La cancel culture frappe à tour de bras, vivants et morts. La mairie des Lilas veut donner le nom du chanteur Serge Gainsbourg (1928-1991) à une station de métro qui ouvrira en 2024. Une pétition dénonce l’honneur fait à un artiste qui « a chanté des féminicides sadiques (Marilou sous la neigne, NDLR) et des viols incestueux (Lemon incest, chanté avec sa fille Charlotte NDLR) ».

Apparemment les pétitionnaires ne connaissent pas la différence entre l’art et la vie, le réel et sa représentation. Et ne comprennent rien à la provocation. Il faut donc brûler Gainsbourg.

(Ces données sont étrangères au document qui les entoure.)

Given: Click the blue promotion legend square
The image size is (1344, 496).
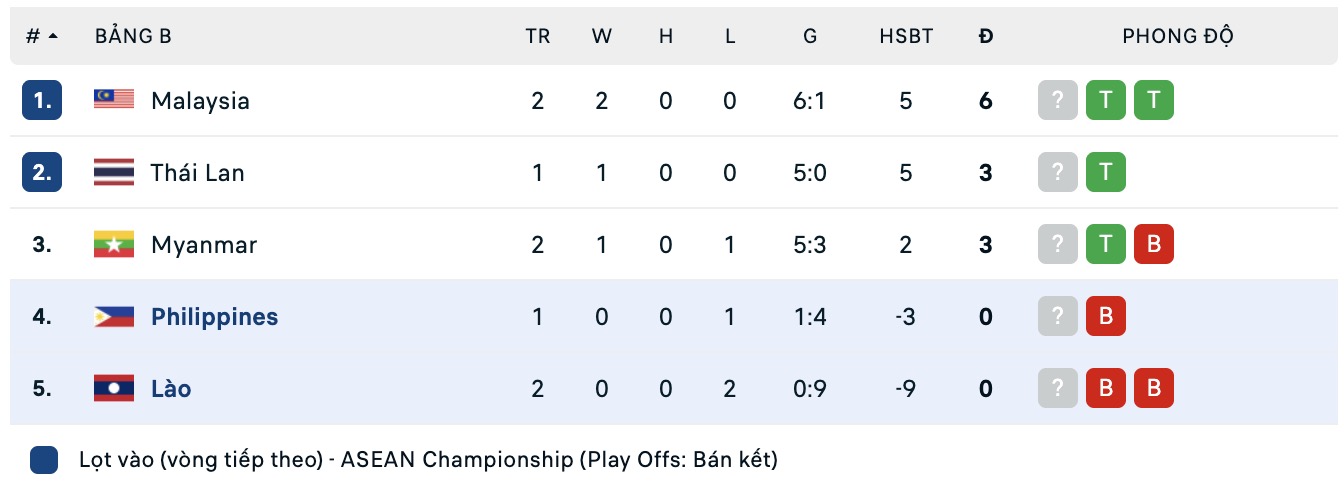Looking at the screenshot, I should click(x=44, y=460).
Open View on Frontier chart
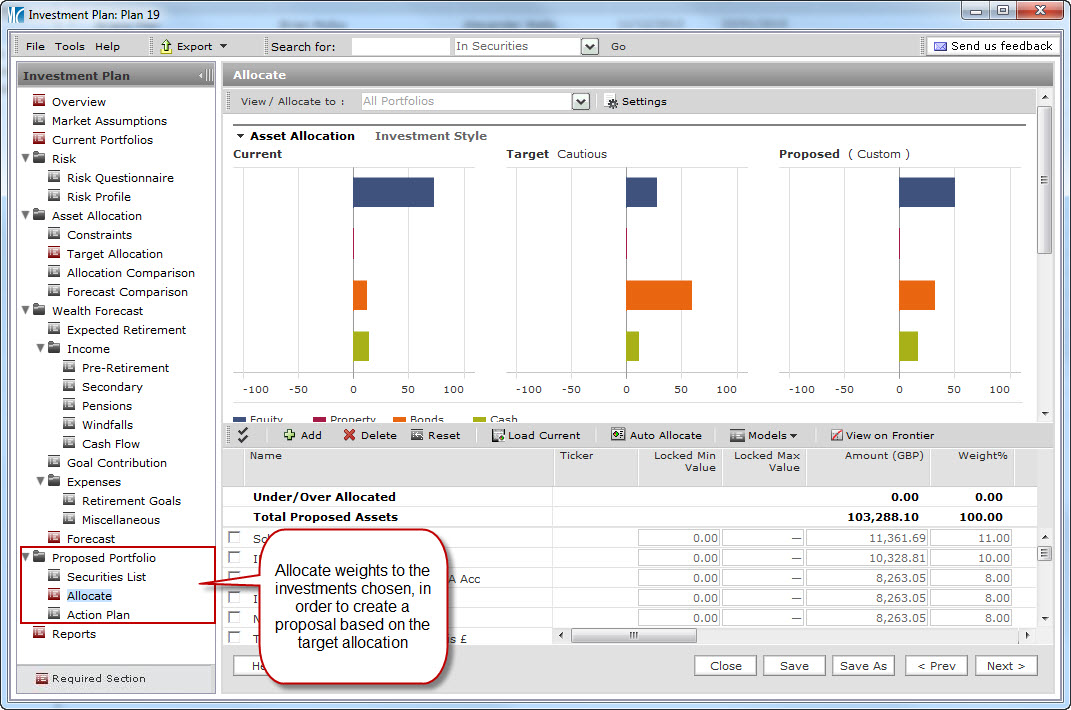This screenshot has height=710, width=1071. pyautogui.click(x=836, y=435)
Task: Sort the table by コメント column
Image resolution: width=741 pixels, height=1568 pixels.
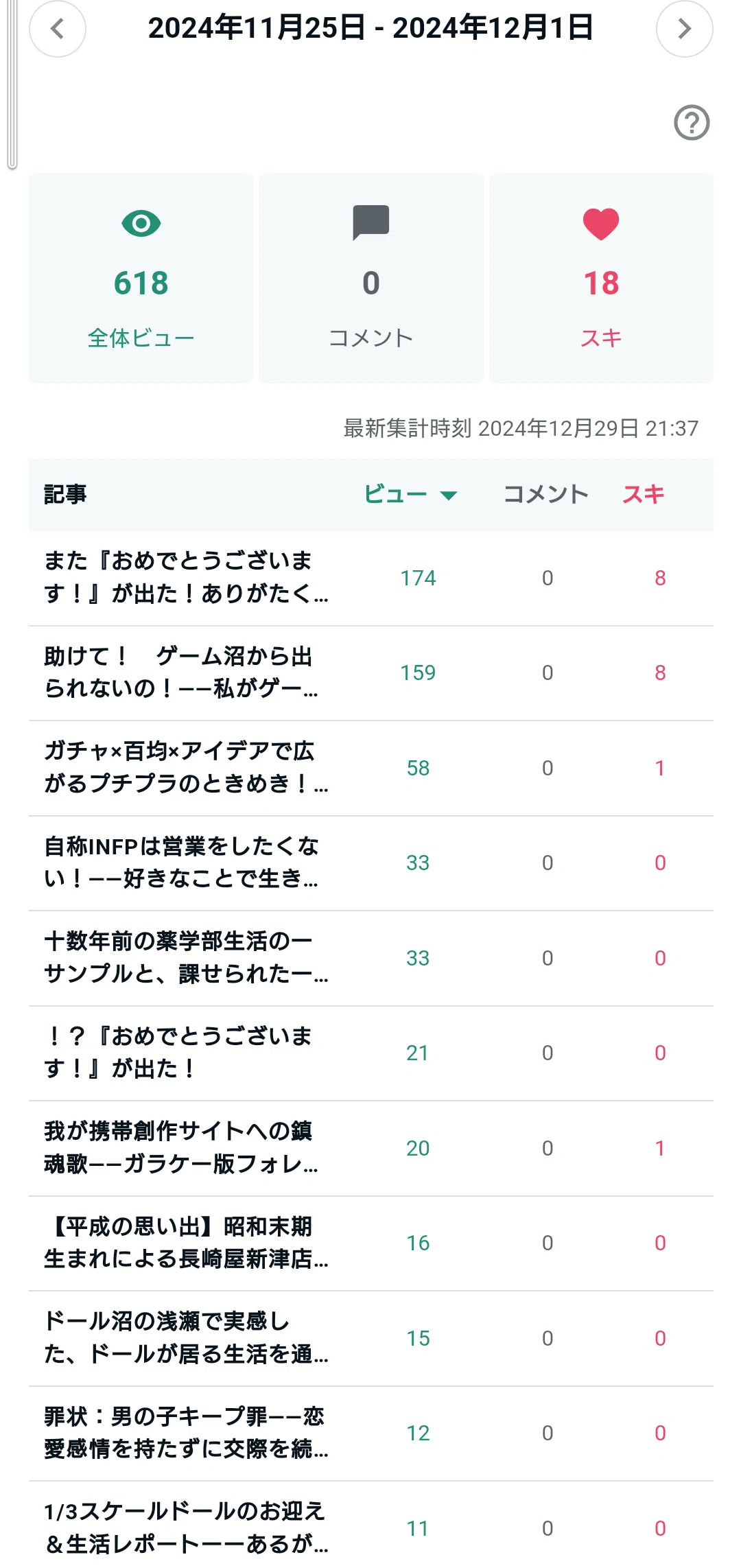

Sale temps pour les génies. Les mêmes meutes vertueuses se déchaînent contre Gérard Depardieu depuis la diffusion d’une émission où on le voit en 2018 en Corée faire des blagues graveleuses[1], notamment sur une fillette qui fait du cheval. « Il sexualise une enfant », s’indignent les commères qui, n’ayant jamais lu Freud, ignorent que les enfants n’ont pas attendu Depardieu pour être sexualisés. Précisons que le comédien ne parle absolument pas à la fillette qui ignore tout de cette polémique. Il fait de la grosse provocation.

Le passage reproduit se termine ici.